My days of walking far afield are over. MS pulled the chocks on that.
A pack frame, to hold, ball of twine, a 6'X6' tarp, sheet rock saw, folding entrenching tool (shovel). Anvil pruner, in a five gallon pail that fits on your frame. Often some bottled water for the pack mule
In recent years more than foraging in the wilderness. I'll hobble to the nearest human who has activity I wanna collect.
Town crews mow the shoulder of roads and ditches. Upland blueberry (at the top of the bank) and larch (in the bottom of the ditch), a happy face (about all I can muster), or a pretty face, is often all it takes to charm a few of the trees worth being tray-trained that they over-see.
Your could be on the good side of acer palmatum growth.

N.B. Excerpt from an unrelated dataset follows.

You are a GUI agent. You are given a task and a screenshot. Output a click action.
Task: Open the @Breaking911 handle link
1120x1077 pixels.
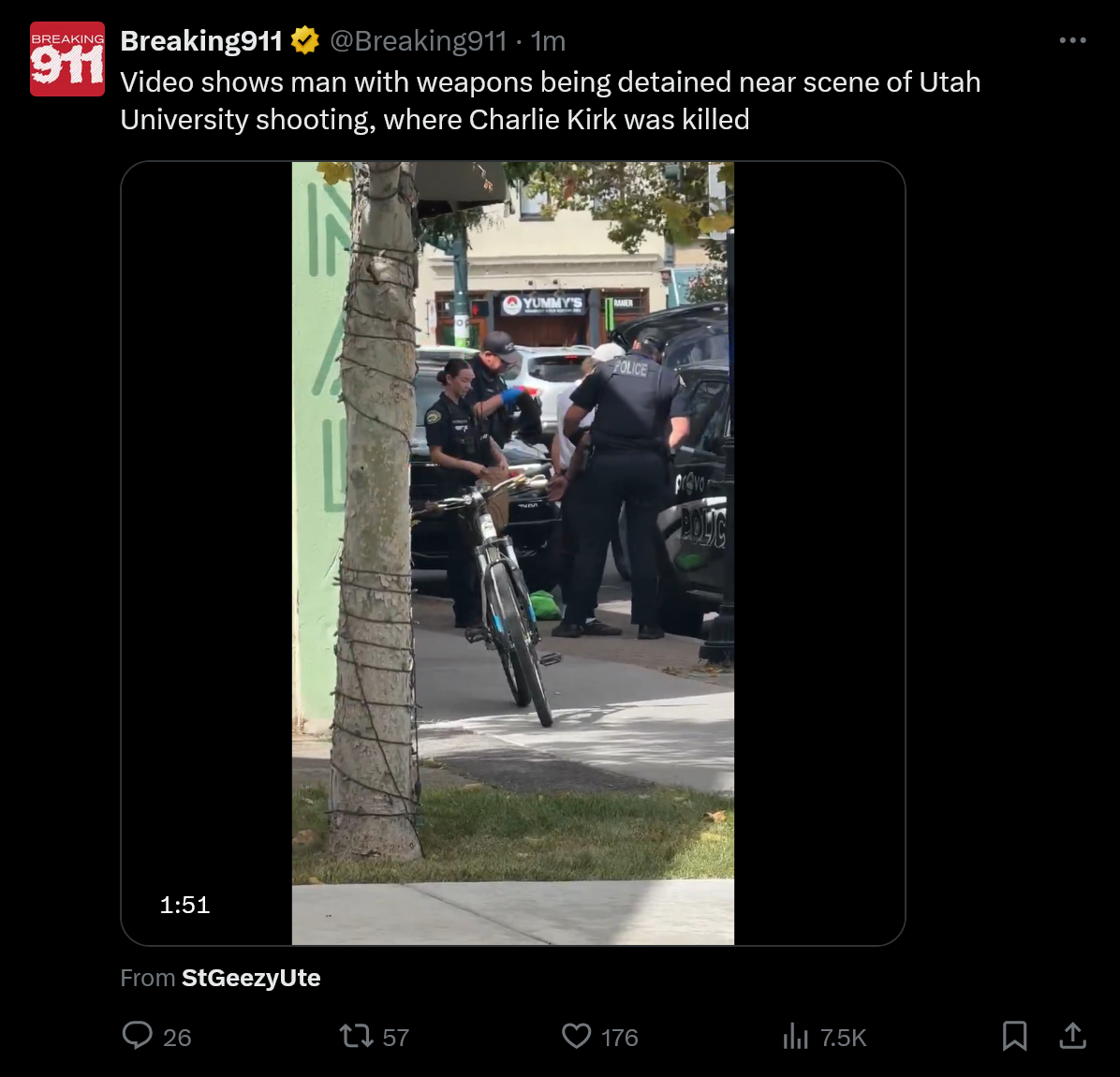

Again ask nicely and collect (often) your bloodgood seed, plant them promptly
let them overwinter outdoors in their pot.
I started collecting crab apple and apple-crab seed for homesteaders. Initially I collected larger fruited examples so they could make pectin. As I started wanting them for bonsai I picked only smaller fruited examples.
Plant apple seed in a shallow pan (with drainage holes) or sprouted saplings from your pomace pile,
Separate saplings 2 feet by 2 feet in beds and let them grow for a couple years. I ended up cutting out the strongest and longest leader every other year from bonsai candidates. By year six or eight I had a pretty massive stump.
A longer version is in "I never meant to do this" in the regular bonsai forum here.
The trees your most likely to need a back pack for are alder. Wellies or waders couldn't hurt either.
To one degree or another the best hearty trees for new bonsai hobbists tolerate wet feet. Serrisa figs and bald cypress are among the many.
Over watering is harder to unlearn than not watering.